Pong_with_PPO_Agent

Deep RL Agent using Proximal Policy Optimization for solving the Pong game.

1. Summary

In this project, we will train an Deep RL Agent to play the Atari game pong using Proximal Policy Optimization (PPO) algorithm. The environment is provided by OpenAI. The Agent percieves the world through pixels, and a Convolutional Neural Network is used for training the Agent. The code in this repo should be self-contained, apart from a few dependencies that are installed dynamically using pip.

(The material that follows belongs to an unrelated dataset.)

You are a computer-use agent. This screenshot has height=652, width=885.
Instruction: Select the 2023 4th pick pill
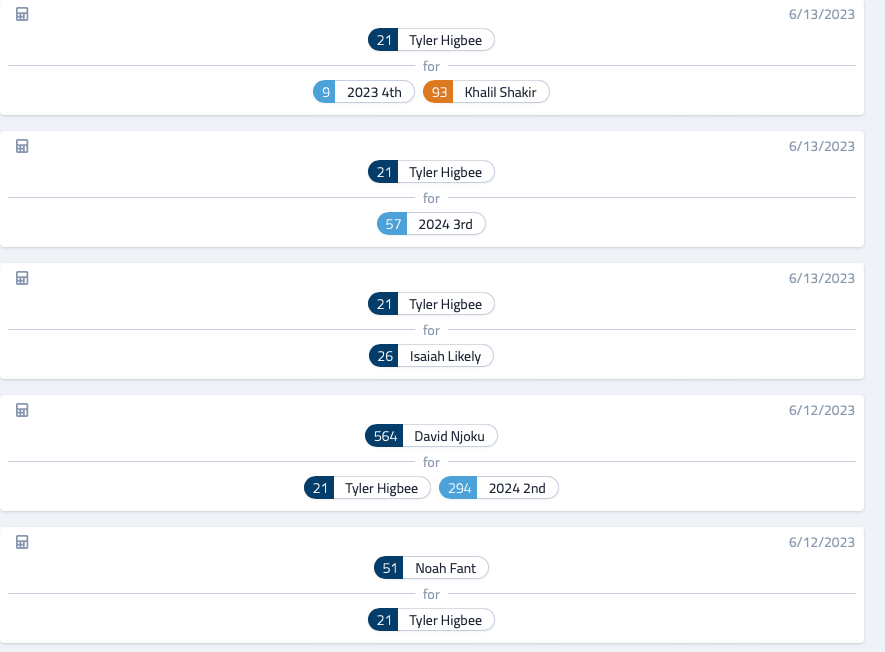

The architecture of the Conv net is based in 2 Conv layers and 2 fully connected layer with sigmoid ouput:

# set up a convolutional neural net
# the output is the probability of moving right
# P(left) = 1-P(right)
class Policy(nn.Module):

    def __init__(self):
        super(Policy, self).__init__()
        
        # 80x80 to outputsize x outputsize
        # outputsize = (inputsize - kernel_size + stride)/stride 
        # (round up if not an integer)

        n_filters_1 = 4
        n_filters_2 = 16
        
        # output = 4x20x20 here
        self.conv_1 = nn.Conv2d(in_channels=2, out_channels=n_filters_1, kernel_size=6, stride=2, bias=False)
        # size=n_filters_1*40*40
        
        
        self.conv_2 = nn.Conv2d(in_channels=n_filters_1, out_channels=n_filters_2, kernel_size=6, stride=4)
        # size=n_filters_2*20*20
        
        self.size=n_filters_2*9*9
        
        # fully connected layer / 6 actions
        self.fc1 = nn.Linear(self.size, 256)
        self.fc2 = nn.Linear(256, 1)
        self.sig = nn.Sigmoid()
        
    def forward(self, x):
   
        x = F.relu(self.conv_1(x))
        x = F.relu(self.conv_2(x))

        # flatten the tensor
        x = x.view(-1,self.size)
        x = F.relu(self.fc1(x))
        
        return self.sig(self.fc2(x))

Action Space

The Agent can choose from six different actions:

NOOP
FIRE
LEFT
RIGHT
LEFTFIRE
RIGHTFIRE

However, it is sufficient to train the Agent using only the actions LEFTFIRE and RIGHTFIRE.

Observation Space

The size of the observation space determined by two temporally adjacent, cropped, downscaaled 80x80 greyscale screenshots of the game screen.

Rewards

The reward is given by the game score.

2. Running the code

The code is this repository requires numpy, PyTorch, OpenAI and Jupyter. Make sure that those are installed, some of the dependencies are installed directly using pip. Then, just open the Notebook 'pong-PPO.ipynb'. Follow the instructions within the notebook to train the Agent.

3. Results

Without any training, the agent loses the game always.

With 1000 epochs of training, the agent wins the game!